UPDATE: Kathryn Ellison, who was the author of this book, writes in her comments below "...The book has been cancelled, the site has been taken down, all images have been deleted from the server...", and you can read more about her position on this blog posting in her comment. She has also deleted her authorship of this book from her LinkedIn profile.

Rip Off: - noun. exploitation, esp. of those who cannot prevent or counter it.


If you wanted to get yourself 1,000 free photographs that are royalty free, and a printed catalog for ease of browsing, what would be the best way? Why, call it an "opportunity" to be published in a book, and pitch it to unsuspecting students. When submiting "up to five photos" to the proposed book "Stocked Up: 1,000 Royalty Free Photographs" you grant royalty-free rights for the "privilege" of being published. So goes the idea that author is proposing for a book being developed for How Books and Rotovision SA.

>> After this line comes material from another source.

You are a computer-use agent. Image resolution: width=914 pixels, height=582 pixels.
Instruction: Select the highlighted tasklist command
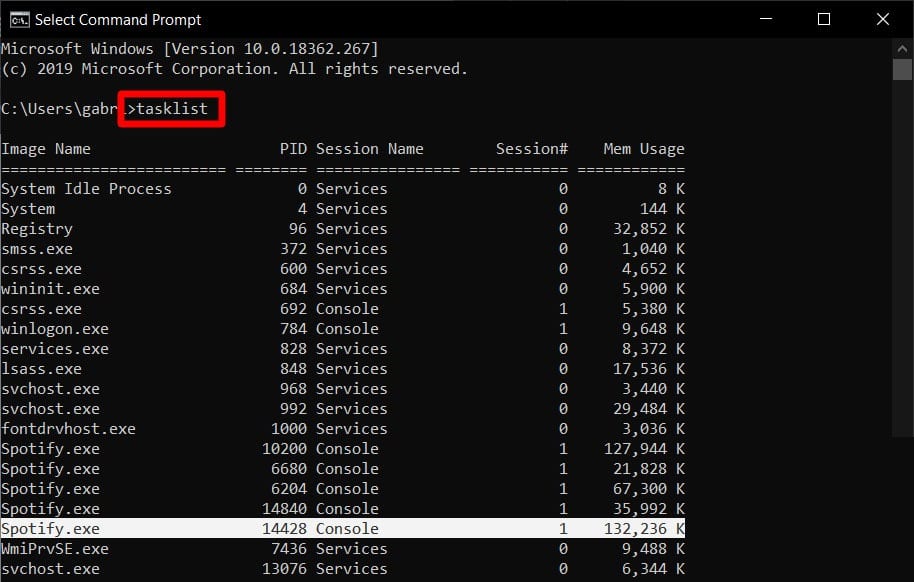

"if I could...would ya..." So begins the scam that began on used car lots and now reads like "if I could promise your photo would get published, would ya give me all rights to it....". Kristin Ellison (LinkedIn: Profile) essentially is making that offer, because she wants to sell a photography book. And, if you want to sell a photography book, what better way to maximize your sales than to give everyone who buys the book a free DVD with 1000 high resolution photographs, including an unlimited worldwide license to commercially exploit each photograph?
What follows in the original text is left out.